Among the highlights at this particular venue is Leaves of Grass, the compelling sculptural collage of Geoffrey Farmer. I am consistently drawn to revisit the work; it refuses to deny intrigue to myself and to visitors who brave the line for a closer look. Composed of LIFE Magazine cut-outs from 1935 through 1985, the work extends for 124 feet and is an immaculate visual timeline, a jungle of images spanning all realms of popular culture. In the work we recognize politicians, celebrities, advertisements, and products, the layers and stories of American identity and popular world history.
Based in Vancouver, Geoffrey Farmer is acclaimed for his sculptural collages as well as theatrical narrative works. Leaves of Grass is the completing piece to his trilogy of works in which he combines fragments from magazines, books, and pamphlets to comment on the roll of photography in history recording. While the general narrative of Leaves of Grass is familiar, each viewer may read the work differently, being drawn to unlike characters and evoked memories. Perhaps it is the nostalgia that keeps bringing me back, maybe it’s the well-designed space and natural lighting, but it is undeniable that Farmer’s intricate work beckons time, contemplation, and close observation.
Film has been a participatory medium at the documenta since its beginning in 1955. As contemporary art enthusiasts and gallery-visitors we are likely to be accustomed to pausing only a few minutes for films. With so much art to see, it is difficult to justify the 20 minutes or more of some films. This is not the case for the 31.49 minutes of Wael Shawky’s Cabaret Crusades. Located in the basement of the Neue Galerie, this work is a must-see and is unlikely to put up a fight with a viewer’s attention span. Shawky’s work is a historical chronicle of the medieval Crusades and based on the 1983 book The Crusades through Arab Eyes by Lebanese author Amin Maalouf. 200-year-old marionettes act out the plot. Accompanied by brief and direct dialogue, it is the truly emotive faces of the bouncing puppets that provide animation for the film. The narrative is set against stunning sets, which paired with the expressive puppets create an aesthetically irresistible experience. Shawky is known for his work that involves dissection and reenactment of historic moments through child actors, puppets, and digital animation to remove esoteric lenses and interact directly with history.
Back upstairs are the hauntingly beautiful photographs by South African photographer Zanele Muholi.
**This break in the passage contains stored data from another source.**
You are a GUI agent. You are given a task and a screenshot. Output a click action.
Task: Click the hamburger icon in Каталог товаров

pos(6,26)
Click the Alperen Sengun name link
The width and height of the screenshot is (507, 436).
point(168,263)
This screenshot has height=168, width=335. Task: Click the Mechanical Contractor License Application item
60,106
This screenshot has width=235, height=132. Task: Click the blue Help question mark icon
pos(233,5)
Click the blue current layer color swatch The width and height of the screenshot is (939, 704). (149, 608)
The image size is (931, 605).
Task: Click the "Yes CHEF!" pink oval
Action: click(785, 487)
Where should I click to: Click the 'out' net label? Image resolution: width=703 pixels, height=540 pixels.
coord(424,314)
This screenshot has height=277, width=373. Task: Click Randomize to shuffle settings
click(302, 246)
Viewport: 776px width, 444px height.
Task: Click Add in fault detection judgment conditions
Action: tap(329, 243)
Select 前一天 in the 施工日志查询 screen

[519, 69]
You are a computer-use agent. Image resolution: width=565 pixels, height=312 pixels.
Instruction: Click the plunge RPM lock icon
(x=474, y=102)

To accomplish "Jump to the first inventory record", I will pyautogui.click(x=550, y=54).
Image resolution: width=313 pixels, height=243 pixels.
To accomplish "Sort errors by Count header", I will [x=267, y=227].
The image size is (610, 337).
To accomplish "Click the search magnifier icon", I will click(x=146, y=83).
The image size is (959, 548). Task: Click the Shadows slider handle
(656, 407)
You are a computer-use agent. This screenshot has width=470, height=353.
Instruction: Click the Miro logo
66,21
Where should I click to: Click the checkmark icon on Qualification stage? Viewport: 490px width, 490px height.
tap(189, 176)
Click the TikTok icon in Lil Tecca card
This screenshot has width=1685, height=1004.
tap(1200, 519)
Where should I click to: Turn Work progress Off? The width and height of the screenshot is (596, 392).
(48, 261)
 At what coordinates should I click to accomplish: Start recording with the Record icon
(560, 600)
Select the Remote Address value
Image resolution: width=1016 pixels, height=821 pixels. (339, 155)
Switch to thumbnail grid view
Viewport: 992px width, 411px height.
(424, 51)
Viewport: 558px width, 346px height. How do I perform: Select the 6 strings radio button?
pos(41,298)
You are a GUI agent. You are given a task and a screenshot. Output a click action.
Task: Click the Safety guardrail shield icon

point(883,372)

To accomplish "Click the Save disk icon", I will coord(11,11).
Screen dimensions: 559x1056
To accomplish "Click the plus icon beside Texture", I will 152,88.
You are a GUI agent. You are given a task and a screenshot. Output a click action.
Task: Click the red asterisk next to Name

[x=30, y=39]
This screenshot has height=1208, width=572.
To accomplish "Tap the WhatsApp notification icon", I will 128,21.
Through a series of portraits entitled Faces and Phases, Muholi describes the homosexual and queer community in South Africa. Through what the artist calls “visual activism,” these direct and intense black and white photographs tell the stories of different characters within the community: “athletes, cultural activists, dancers, filmmakers, writers, human rights and gender activists, mothers, lovers…” The photographs are accompanied by a film that delves into the lives of these women and transmen on an individual and community basis.
The works of dOCUMENTA (13) concentrate on very real subject matter. Alternating from previous documentas in which fantasy and elusive ideas were more pronounced, these works seem to engage directly with history and documentation in order to comment on and understand the human condition.